This report is to examine the NOAA Storm Database and identify the following:
This analysis uses the EVTYPE, FATALITIES, INJURIES, PROPDMG, CROPDMG, PROPDMGEXP and CRODMGEXP to classify damage by event in terms of population health and economic damage.
In the analysis, we find that Tornadoes, excessive heat, marine thunderstorm winds, flood, lighting to be the most damaging to population health, in that order. We find floods, typhoons, storm surges, droughts and hurricanes to be the most damaging economically, in that order.
These results have a loose correlation with a study conducted by University of South Carolina researchers: http://www.prb.org/Publications/Articles/2011/disasters-by-type.aspx - although the variable names and disaster type groupings are different, similar events show up within our top 10 and theirs.
download.file("https://d396qusza40orc.cloudfront.net/repdata%2Fdata%2FStormData.csv.bz2", "Stormdata.csv.bz2")
StormData <- read.csv("Stormdata.csv.bz2")
StormData <- StormData %>% group_by(EVTYPE)

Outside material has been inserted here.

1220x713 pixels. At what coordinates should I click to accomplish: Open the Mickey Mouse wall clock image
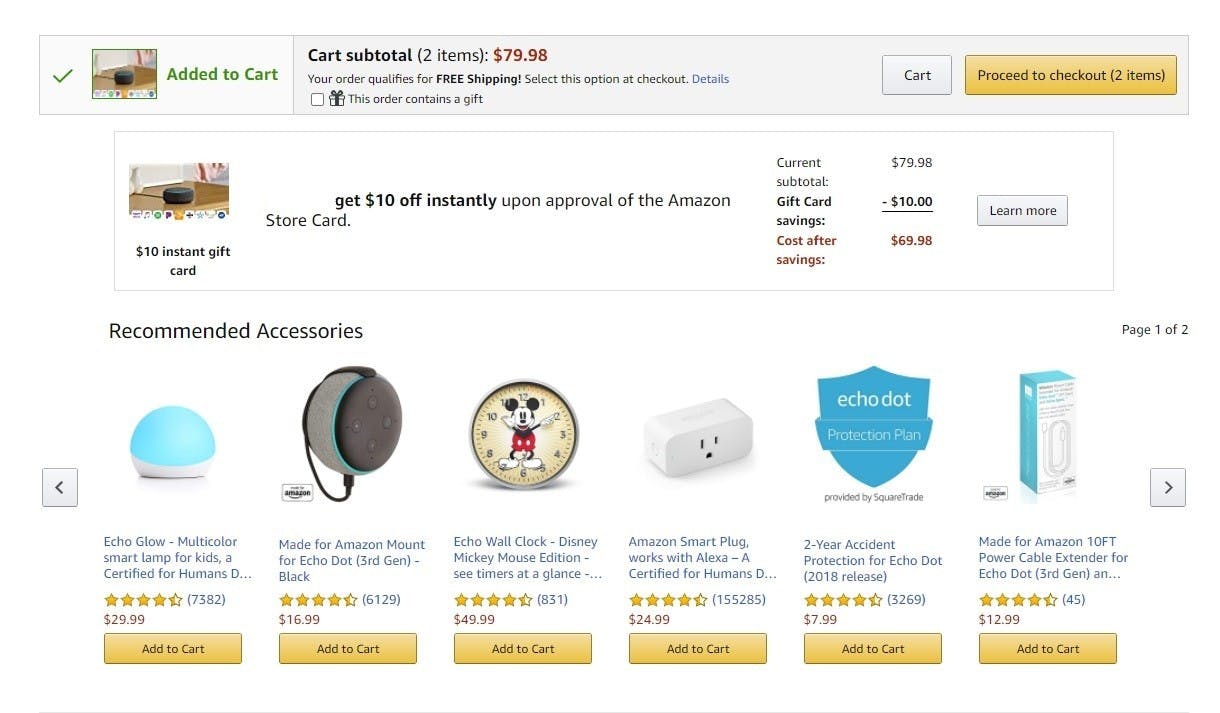pos(523,435)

#check if data loaded properly
head(StormData)
## Source: local data frame [6 x 37]
## Groups: EVTYPE [1]
##
## STATE__ BGN_DATE BGN_TIME TIME_ZONE COUNTY COUNTYNAME STATE
## <dbl> <fctr> <fctr> <fctr> <dbl> <fctr> <fctr>
## 1 1 4/18/1950 0:00:00 0130 CST 97 MOBILE AL
## 2 1 4/18/1950 0:00:00 0145 CST 3 BALDWIN AL
## 3 1 2/20/1951 0:00:00 1600 CST 57 FAYETTE AL
## 4 1 6/8/1951 0:00:00 0900 CST 89 MADISON AL
## 5 1 11/15/1951 0:00:00 1500 CST 43 CULLMAN AL
## 6 1 11/15/1951 0:00:00 2000 CST 77 LAUDERDALE AL
## # ... with 30 more variables: EVTYPE <fctr>, BGN_RANGE <dbl>,
## # BGN_AZI <fctr>, BGN_LOCATI <fctr>, END_DATE <fctr>, END_TIME <fctr>,
## # COUNTY_END <dbl>, COUNTYENDN <lgl>, END_RANGE <dbl>, END_AZI <fctr>,
## # END_LOCATI <fctr>, LENGTH <dbl>, WIDTH <dbl>, F <int>, MAG <dbl>,
## # FATALITIES <dbl>, INJURIES <dbl>, PROPDMG <dbl>, PROPDMGEXP <fctr>,
## # CROPDMG <dbl>, CROPDMGEXP <fctr>, WFO <fctr>, STATEOFFIC <fctr>,
## # ZONENAMES <fctr>, LATITUDE <dbl>, LONGITUDE <dbl>, LATITUDE_E <dbl>,
## # LONGITUDE_ <dbl>, REMARKS <fctr>, REFNUM <dbl>
The dataset contains two variables pertaining to human population damage: injuries and fatalities. Since we need to collapse both these factors to one number for ranking, I’ve chosen to weight each INJURY as 1/2 of a FATALITY. The tentative logic here is that small injuries (like scratches) would not have been reported, while things like broken bones, which are serious damage, are most likely to show up here.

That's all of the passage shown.